» Passage
———
That extra drink or three you had last night may cost more than just your bar tab.
Excessive drinking cost the US economy $249 billion in 2010, up from the $223.5 billion it cost the country in 2006, according to a new analysis by the US Centers for Disease Control in the American Journal of Preventive Medicine. That increase, about 2.7% annually, “significantly outpac[ed]” the 1.9% annual inflation rate of the four-year period, researchers found.
The biggest cause of economic loss was lost productivity, which accounted for 71.9% of the total, or about $179 billion. Being hungover at work, and therefore having “impaired productivity” there, cost the economy approximately $77 billion. Health care was 11.4% of the cost, at about $28 billion. Almost half of these costs, 40.4%, were borne by the government.
Binge drinking caused more than three quarters of these costs, 76.7%. Researchers included several categories of “excessive drinking.” Binge drinking was defined as four or more drinks at a time for women or five or more for men; heavy drinking was more than eight drinks per week for women, or 15 for men. And any drinking by people under the age of 21 and pregnant women was also included.
All that boozing comes out to $807 per person per year, or $2.05 per drink.
While there are limitations to the study, the researchers believe they likely underestimated the toll excessive drinking takes on the economy because their estimates were based on primary causes rather than secondary, and did not include “intangible costs like pain and suffering.”
———
» Material provided
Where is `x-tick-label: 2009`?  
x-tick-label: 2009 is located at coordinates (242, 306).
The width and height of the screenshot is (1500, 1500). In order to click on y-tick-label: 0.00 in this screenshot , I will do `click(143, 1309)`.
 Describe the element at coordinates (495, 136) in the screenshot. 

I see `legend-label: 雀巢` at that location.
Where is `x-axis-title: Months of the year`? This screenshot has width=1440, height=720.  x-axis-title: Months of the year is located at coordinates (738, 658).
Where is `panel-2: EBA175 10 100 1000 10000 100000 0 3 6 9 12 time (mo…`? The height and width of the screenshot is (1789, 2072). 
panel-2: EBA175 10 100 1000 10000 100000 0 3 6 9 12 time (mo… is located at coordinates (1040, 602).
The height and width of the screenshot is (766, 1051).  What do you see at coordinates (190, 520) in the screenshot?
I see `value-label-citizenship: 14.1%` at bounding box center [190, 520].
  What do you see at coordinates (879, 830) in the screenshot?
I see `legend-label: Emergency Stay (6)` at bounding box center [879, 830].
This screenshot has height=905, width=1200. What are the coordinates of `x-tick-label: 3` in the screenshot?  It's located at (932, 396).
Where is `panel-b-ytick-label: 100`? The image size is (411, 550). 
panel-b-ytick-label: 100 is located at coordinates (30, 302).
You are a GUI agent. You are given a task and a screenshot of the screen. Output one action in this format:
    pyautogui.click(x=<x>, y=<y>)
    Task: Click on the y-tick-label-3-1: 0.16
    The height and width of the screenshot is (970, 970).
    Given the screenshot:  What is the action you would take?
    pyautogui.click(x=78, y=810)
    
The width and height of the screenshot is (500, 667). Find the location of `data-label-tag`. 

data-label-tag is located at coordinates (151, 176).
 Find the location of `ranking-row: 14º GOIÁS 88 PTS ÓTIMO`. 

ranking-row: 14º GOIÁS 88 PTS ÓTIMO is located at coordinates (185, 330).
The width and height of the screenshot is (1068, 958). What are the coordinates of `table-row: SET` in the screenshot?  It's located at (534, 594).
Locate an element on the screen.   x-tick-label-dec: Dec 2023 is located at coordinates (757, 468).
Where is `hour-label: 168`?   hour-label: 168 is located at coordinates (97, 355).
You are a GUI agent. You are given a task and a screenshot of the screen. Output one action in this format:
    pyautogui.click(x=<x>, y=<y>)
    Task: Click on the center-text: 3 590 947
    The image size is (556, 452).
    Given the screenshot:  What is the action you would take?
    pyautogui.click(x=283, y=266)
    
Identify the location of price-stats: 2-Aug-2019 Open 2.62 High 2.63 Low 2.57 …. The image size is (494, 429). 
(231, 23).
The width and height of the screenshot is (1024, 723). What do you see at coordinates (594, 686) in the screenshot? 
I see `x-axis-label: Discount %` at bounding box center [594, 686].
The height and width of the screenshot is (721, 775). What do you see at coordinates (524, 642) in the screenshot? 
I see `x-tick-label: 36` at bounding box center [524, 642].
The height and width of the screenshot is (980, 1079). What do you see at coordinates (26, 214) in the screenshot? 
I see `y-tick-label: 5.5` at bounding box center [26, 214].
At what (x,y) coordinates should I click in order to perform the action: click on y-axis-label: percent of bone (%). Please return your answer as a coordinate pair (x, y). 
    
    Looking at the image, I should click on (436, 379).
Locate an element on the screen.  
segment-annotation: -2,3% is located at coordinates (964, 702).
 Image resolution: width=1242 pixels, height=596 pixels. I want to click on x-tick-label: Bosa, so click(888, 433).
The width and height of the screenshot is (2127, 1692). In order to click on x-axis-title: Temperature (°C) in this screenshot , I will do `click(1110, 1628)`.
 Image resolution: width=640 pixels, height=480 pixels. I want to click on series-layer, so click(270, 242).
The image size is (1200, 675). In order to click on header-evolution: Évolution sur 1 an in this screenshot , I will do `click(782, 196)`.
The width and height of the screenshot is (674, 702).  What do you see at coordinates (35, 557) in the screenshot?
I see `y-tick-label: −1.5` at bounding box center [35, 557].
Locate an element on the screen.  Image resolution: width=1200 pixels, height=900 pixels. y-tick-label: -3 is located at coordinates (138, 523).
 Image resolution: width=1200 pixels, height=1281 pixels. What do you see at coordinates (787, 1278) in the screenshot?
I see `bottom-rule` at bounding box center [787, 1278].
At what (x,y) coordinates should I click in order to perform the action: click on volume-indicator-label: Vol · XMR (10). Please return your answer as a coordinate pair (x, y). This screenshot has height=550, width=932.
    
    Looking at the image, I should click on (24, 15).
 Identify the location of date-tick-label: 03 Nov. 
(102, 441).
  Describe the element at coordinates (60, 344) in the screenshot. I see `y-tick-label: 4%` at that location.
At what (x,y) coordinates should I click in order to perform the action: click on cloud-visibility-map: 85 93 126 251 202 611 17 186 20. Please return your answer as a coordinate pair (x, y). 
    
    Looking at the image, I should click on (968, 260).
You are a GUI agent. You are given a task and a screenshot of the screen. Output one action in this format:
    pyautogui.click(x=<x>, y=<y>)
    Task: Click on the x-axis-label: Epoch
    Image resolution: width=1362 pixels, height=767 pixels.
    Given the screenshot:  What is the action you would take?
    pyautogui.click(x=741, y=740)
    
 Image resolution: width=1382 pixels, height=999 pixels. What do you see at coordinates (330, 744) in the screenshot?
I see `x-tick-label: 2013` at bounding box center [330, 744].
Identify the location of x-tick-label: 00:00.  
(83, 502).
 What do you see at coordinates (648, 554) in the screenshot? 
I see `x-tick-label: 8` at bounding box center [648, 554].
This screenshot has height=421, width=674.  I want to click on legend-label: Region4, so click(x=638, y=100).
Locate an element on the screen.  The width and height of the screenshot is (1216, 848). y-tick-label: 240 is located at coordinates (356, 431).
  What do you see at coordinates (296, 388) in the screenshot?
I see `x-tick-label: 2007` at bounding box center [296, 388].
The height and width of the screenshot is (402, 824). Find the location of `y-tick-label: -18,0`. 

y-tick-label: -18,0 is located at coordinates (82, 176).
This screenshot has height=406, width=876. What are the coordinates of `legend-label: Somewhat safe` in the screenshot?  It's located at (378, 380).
———
» Instructions
1. In the passage on the cost of excessive drinking, what share of the total cost did binge drinking cause?
2. List every category of drinking that the passage on the cost of excessive drinking says the researchers counted as "excessive drinking."

» Task solutions
1. 76.7%, more than three quarters of the costs.

2.
- Binge drinking: four or more drinks at a time for women, or five or more for men
- Heavy drinking: more than eight drinks per week for women, or 15 for men
- Any drinking by people under the age of 21
- Any drinking by pregnant women